» Stored records

----------------------------------------

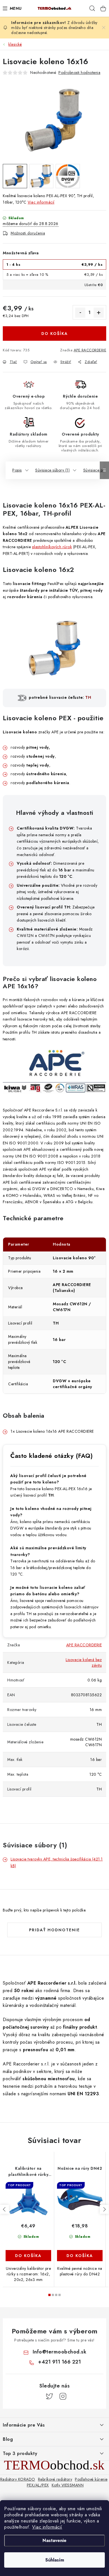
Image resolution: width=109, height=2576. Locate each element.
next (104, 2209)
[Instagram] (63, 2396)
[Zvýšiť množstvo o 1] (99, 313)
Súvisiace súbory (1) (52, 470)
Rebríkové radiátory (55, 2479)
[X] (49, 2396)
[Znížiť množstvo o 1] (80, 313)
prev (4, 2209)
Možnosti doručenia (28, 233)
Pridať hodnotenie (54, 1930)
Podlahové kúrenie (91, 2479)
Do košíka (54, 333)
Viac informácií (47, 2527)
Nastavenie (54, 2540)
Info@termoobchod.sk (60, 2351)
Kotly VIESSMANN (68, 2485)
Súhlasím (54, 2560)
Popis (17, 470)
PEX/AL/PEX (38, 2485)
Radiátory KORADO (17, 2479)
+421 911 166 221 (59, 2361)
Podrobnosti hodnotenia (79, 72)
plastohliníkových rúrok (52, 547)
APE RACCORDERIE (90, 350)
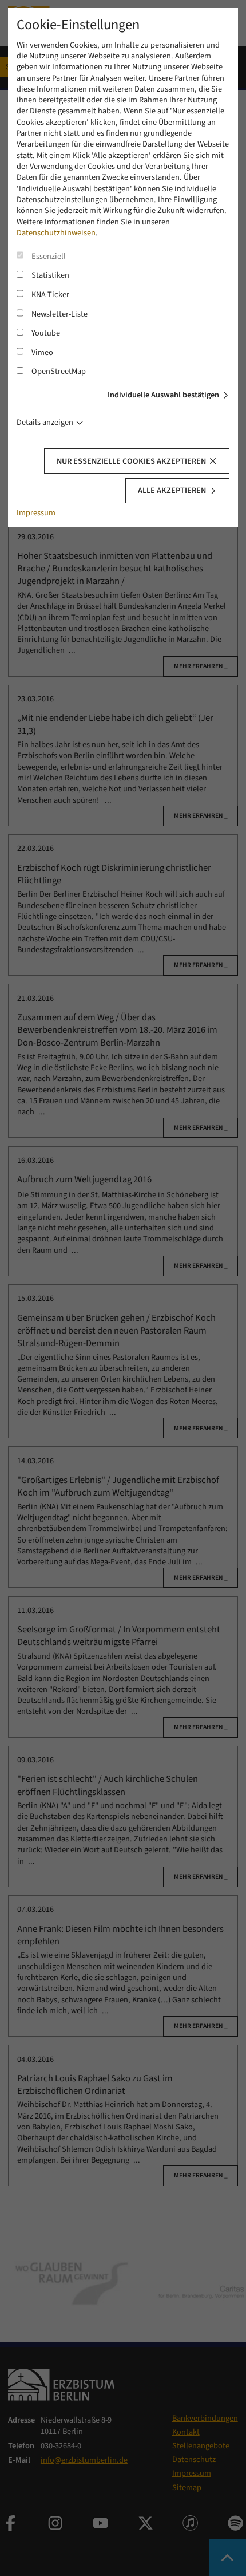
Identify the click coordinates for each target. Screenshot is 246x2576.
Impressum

----------------------------------------

» WHAT IS REQUIRED
Could you restate each record word for word, keeping the pictures out?

» RESPONSE BOX
Image resolution: width=109, height=2576. Locate each element.
next (104, 2209)
[Instagram] (63, 2396)
[Zvýšiť množstvo o 1] (99, 313)
Súvisiace súbory (1) (52, 470)
Rebríkové radiátory (55, 2479)
[X] (49, 2396)
[Znížiť množstvo o 1] (80, 313)
prev (4, 2209)
Možnosti doručenia (28, 233)
Pridať hodnotenie (54, 1930)
Podlahové kúrenie (91, 2479)
Do košíka (54, 333)
Viac informácií (47, 2527)
Nastavenie (54, 2540)
Info@termoobchod.sk (60, 2351)
Kotly VIESSMANN (68, 2485)
Súhlasím (54, 2560)
Popis (17, 470)
PEX/AL/PEX (38, 2485)
Radiátory KORADO (17, 2479)
+421 911 166 221 (59, 2361)
Podrobnosti hodnotenia (79, 72)
plastohliníkových rúrok (52, 547)
APE RACCORDERIE (90, 350)
Identify the click coordinates for each target. Screenshot is 246x2576.
Impressum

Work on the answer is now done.